- **Instructions for the task**
Taking the records line by line, how many lines contain the word "logo"? Answer with the number only.

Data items
──────

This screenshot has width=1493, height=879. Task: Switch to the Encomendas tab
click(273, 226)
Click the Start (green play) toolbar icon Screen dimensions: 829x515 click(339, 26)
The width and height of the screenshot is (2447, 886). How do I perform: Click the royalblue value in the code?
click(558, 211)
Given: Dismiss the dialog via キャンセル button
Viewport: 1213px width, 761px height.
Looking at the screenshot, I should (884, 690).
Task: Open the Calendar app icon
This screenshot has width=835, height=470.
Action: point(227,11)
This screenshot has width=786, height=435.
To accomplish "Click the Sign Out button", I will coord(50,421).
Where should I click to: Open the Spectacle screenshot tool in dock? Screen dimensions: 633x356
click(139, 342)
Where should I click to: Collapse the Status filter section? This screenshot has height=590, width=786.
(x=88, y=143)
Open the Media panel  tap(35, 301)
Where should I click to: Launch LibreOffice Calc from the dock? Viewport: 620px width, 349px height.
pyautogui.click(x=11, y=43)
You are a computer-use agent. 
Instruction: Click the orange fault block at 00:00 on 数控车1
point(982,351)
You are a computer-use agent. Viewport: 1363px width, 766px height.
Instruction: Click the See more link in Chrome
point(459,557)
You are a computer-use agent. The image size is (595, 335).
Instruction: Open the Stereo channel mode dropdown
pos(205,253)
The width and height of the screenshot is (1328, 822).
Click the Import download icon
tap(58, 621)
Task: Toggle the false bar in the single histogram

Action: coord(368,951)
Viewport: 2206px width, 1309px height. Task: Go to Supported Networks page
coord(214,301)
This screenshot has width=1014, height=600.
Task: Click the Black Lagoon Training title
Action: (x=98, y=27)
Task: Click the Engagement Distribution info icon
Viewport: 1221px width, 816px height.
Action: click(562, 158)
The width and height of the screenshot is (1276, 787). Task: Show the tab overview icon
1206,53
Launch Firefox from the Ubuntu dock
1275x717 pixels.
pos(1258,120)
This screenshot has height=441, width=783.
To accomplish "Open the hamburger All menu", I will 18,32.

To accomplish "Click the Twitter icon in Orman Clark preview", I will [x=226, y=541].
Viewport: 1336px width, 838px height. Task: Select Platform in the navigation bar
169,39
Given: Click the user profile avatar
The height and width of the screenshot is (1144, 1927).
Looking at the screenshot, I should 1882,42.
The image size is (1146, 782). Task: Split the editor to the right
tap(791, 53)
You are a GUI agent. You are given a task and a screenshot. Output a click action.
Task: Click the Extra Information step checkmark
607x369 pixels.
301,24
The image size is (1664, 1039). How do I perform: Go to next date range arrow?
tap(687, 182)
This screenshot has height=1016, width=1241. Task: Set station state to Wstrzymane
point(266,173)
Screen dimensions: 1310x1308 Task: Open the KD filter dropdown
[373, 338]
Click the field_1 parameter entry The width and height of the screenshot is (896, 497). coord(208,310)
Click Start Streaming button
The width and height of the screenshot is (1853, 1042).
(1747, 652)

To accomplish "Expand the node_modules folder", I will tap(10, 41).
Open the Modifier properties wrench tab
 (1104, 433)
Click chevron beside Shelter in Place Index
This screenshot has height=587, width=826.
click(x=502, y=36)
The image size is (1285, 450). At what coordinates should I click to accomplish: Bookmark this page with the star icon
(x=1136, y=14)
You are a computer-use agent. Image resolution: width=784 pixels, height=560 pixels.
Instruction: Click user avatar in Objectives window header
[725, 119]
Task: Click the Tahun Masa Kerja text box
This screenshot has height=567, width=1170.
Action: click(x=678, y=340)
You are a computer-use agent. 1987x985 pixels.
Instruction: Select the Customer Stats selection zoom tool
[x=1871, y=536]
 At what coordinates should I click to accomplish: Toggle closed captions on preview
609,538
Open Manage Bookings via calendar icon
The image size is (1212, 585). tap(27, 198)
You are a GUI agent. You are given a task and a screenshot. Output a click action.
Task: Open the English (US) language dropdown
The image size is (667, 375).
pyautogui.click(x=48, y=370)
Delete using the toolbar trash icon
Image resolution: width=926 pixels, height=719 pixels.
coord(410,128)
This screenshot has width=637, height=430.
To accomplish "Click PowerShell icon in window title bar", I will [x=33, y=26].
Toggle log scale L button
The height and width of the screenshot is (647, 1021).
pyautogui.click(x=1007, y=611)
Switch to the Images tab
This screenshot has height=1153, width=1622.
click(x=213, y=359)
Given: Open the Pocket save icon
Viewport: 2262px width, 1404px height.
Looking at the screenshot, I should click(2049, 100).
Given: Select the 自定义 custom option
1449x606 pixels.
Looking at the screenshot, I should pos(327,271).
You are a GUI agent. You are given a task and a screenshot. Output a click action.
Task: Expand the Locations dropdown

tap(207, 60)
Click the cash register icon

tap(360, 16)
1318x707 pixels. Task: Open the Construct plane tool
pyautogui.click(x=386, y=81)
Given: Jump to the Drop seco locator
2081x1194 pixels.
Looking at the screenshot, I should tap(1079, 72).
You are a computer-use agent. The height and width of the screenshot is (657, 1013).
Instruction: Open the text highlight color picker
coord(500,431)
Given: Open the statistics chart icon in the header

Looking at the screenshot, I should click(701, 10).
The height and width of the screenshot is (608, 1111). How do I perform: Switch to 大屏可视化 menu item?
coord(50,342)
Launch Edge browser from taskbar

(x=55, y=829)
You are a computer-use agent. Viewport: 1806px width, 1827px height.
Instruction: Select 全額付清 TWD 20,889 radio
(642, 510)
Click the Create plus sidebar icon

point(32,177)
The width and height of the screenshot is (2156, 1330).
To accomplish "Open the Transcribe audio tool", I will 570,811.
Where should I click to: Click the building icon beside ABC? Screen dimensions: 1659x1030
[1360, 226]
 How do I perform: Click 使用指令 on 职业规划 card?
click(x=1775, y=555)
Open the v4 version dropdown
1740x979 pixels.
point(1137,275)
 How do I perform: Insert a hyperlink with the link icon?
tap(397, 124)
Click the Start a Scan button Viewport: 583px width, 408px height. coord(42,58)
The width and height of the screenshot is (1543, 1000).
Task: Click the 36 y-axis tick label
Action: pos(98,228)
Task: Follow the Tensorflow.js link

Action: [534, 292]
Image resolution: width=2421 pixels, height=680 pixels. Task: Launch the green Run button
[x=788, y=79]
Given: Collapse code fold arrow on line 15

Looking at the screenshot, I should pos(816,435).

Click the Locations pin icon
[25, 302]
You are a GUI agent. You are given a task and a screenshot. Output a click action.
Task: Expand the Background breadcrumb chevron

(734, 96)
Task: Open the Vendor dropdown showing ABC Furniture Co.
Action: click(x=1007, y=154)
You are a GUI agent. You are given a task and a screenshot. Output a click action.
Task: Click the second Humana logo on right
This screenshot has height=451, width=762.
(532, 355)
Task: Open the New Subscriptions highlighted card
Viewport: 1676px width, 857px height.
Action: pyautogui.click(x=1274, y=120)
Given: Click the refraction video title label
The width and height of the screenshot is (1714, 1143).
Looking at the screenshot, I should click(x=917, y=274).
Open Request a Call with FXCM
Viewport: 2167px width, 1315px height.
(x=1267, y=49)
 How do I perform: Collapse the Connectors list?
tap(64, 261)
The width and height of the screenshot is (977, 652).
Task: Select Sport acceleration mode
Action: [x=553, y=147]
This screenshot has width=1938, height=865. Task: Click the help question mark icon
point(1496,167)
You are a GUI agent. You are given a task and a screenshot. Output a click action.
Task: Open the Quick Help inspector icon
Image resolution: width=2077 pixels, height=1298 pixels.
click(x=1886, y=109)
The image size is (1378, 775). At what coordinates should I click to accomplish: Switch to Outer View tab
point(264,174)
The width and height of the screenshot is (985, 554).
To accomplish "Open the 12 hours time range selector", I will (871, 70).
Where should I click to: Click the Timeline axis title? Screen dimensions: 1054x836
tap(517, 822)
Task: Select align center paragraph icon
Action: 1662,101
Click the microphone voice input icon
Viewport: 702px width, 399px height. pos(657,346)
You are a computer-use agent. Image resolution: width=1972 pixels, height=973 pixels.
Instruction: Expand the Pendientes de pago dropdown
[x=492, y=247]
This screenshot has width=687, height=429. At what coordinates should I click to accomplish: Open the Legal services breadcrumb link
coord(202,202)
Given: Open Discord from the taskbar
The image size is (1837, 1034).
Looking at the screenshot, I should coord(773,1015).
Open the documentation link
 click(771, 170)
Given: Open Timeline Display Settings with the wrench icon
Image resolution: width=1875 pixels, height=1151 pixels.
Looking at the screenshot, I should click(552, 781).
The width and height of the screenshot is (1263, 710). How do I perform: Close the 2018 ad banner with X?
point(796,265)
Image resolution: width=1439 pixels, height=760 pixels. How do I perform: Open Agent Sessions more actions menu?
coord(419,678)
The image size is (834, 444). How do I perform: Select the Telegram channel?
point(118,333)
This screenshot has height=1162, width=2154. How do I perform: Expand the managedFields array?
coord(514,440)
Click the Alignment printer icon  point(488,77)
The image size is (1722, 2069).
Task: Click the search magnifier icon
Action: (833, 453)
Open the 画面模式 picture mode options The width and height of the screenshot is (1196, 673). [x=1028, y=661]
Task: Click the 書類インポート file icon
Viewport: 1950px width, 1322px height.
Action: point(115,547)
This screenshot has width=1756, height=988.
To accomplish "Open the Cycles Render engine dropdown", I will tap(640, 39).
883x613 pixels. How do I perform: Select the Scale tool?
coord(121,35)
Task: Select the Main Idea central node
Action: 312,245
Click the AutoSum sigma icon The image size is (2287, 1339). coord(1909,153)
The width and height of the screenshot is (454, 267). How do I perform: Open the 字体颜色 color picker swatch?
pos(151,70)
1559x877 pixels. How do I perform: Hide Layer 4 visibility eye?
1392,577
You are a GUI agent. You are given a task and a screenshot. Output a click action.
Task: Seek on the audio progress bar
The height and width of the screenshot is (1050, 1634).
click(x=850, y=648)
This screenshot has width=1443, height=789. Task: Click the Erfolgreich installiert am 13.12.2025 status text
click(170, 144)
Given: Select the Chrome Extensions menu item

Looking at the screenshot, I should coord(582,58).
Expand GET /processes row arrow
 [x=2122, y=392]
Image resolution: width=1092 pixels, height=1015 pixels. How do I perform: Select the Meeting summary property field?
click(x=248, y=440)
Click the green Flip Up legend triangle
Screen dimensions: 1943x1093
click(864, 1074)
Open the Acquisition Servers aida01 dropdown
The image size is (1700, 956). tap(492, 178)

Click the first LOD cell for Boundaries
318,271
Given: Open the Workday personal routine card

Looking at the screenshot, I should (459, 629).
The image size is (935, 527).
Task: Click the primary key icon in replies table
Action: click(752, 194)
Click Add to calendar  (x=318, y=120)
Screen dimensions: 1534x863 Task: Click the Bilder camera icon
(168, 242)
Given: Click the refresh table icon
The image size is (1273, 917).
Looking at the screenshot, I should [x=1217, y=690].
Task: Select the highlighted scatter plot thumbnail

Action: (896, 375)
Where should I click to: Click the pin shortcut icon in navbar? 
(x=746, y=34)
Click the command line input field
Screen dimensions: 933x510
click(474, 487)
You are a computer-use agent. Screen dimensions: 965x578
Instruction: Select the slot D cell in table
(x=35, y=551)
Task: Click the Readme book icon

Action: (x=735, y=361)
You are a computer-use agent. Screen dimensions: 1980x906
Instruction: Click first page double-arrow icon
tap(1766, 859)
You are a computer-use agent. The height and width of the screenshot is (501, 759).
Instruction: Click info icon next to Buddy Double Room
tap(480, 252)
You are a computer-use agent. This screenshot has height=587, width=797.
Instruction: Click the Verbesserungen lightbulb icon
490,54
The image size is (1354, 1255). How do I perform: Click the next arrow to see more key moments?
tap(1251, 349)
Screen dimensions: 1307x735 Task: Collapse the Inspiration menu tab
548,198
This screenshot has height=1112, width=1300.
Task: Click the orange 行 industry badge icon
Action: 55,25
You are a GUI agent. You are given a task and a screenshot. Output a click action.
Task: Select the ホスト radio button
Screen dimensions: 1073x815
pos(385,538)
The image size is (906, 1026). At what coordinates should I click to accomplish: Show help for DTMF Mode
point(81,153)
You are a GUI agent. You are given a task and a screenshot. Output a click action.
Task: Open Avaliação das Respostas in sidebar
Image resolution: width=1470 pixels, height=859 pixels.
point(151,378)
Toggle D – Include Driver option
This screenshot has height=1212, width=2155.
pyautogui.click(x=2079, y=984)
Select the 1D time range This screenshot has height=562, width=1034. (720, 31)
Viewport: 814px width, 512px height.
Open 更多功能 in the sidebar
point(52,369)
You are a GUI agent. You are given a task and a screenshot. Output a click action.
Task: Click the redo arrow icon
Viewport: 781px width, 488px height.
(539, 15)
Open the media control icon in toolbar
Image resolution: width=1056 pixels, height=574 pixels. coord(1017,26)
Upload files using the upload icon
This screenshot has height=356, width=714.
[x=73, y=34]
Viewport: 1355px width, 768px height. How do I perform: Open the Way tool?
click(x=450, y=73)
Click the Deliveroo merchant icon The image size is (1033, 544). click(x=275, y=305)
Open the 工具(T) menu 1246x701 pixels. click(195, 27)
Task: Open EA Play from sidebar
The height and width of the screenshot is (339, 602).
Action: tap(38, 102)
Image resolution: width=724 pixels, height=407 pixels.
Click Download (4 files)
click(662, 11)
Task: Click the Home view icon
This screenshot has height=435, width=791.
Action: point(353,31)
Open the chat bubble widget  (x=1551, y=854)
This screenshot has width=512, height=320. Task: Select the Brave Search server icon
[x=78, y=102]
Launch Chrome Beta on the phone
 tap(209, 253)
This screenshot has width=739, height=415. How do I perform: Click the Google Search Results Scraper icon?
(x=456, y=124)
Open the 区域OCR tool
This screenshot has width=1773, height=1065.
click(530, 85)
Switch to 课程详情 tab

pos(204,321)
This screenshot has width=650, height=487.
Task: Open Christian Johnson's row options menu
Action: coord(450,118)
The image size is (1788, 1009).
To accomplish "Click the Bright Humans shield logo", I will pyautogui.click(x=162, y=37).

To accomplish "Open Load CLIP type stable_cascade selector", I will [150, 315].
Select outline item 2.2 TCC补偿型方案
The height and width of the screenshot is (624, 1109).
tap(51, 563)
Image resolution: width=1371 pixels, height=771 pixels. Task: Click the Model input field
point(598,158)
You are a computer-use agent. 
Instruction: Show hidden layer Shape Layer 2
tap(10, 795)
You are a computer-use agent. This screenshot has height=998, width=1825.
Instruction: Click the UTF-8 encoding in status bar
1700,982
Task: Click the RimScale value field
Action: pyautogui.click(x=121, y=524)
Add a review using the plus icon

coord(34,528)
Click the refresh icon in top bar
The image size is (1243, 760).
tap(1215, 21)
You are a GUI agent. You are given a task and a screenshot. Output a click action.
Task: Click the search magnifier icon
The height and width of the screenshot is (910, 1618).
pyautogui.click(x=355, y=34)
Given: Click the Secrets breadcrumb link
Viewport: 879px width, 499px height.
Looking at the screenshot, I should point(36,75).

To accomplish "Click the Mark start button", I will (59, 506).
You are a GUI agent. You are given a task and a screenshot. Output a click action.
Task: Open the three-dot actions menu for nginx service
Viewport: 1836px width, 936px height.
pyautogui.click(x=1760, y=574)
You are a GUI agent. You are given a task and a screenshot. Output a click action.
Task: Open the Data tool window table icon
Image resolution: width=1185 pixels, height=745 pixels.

──────

- **Response below**
2